Hat trick of Tropical Storm in the Pacific continues, heavy rains in parts of Korea, China, Japan

August 7, 2019 1:17 PM |

Tropical Storm in the Pacific

The storms or the Typhoons have varied tracks. Like the Storm Wipha moved across the Asian region that is Vietnam, Thailand, Myanmar and later on merged in the Bay of Bengal.

An active pattern for tropical cyclones continues in the West Pacific as Tropical Storm Francisco brought heavy rainfall to South Korea after making landfall in southern Japan on Tuesday morning. As per the Japan Times, Francisco injured at least two people and caused significant travel disruptions.

Aside from flooded roadways, travel was hampered with than 200 flights canceled across southern Japan. Kyushu Railway was also forced to cancel service across many of its lines.

Francisco will remain a tropical storm as it moves into the Sea of Japan by late Wednesday.

Francisco will not be the only tropical threat for Japan and South Korea this week. Both Typhoon Lekima and Tropical Storm Krosa could bring impacts to the region as early as this weekend with further impacts possible next week.

Tropical Storm Lekima organized into a tropical storm on Sunday. It will shortly become a typhoon of Cat I. A general northwest track over the next several days will keep Lekima in the open waters of the Philippine Sea, limiting impacts to land but allowing it to gain size and strength. It is centered at 20.2°N and 128.2°E.
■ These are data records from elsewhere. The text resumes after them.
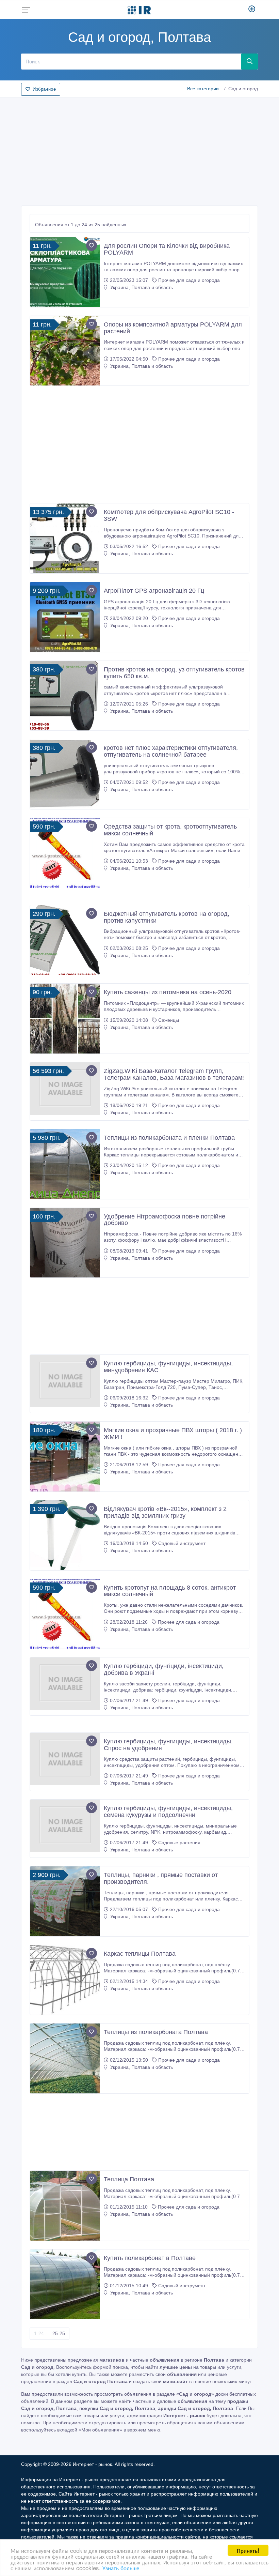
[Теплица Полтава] (65, 2206)
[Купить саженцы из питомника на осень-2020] (65, 1019)
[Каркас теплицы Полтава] (65, 1980)
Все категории (203, 88)
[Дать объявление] (252, 9)
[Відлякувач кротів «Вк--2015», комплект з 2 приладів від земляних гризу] (65, 1535)
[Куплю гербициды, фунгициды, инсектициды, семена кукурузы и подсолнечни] (65, 1826)
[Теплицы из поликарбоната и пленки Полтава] (65, 1164)
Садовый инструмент (182, 1543)
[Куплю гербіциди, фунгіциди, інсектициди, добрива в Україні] (65, 1683)
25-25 (58, 2333)
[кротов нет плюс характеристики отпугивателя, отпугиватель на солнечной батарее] (65, 774)
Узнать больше (120, 2567)
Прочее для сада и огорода (189, 280)
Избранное (44, 89)
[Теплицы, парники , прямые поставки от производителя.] (65, 1901)
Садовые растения (179, 1842)
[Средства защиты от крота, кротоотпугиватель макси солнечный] (65, 853)
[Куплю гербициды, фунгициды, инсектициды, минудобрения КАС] (65, 1381)
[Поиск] (249, 61)
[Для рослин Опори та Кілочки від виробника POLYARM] (65, 272)
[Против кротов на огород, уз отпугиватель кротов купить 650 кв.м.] (65, 696)
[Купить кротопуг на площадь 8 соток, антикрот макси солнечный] (65, 1614)
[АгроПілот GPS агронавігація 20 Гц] (65, 617)
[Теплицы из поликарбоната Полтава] (65, 2058)
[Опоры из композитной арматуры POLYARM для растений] (65, 351)
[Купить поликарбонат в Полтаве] (65, 2284)
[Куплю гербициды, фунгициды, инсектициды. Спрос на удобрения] (65, 1759)
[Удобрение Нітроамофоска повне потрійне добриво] (65, 1243)
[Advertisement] (139, 149)
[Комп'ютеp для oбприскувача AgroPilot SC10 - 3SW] (65, 538)
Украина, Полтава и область (141, 287)
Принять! (248, 2550)
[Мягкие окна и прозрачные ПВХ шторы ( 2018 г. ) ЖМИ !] (65, 1456)
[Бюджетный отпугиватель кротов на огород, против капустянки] (65, 940)
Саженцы (168, 1020)
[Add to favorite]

Additional strengthening is forecasted from Thursday into Friday, allowing Lekima to become a large and powerful typhoon of Cat II in the Pacific Ocean.

There is a possibility that Lekima could go through a period of rapid intensification from Thursday to Friday, which could allow the storm to become even stronger. It is very likely to reach the East coast of China in the next three to four days.

The new storm in the Pacific is Krosa which at present is positioned at 20.6°N and 141.6°E. As Krosa tracks to the north and northwest it has the potential to become a Typhoon of Cat I in 24 hours. Eventually, in 72 hours, it might even intensify into a Typhoon of Cat II. This system will move slowly but will intensify and the beauty of this storm is that it will remain over the sea only.

The systems in the Pacific generally preclude the formation of any system in the Bay of Bengal. Also, after the Depression wipes off then the chances are very likely that Monsoon might go mild somewhere around August 10.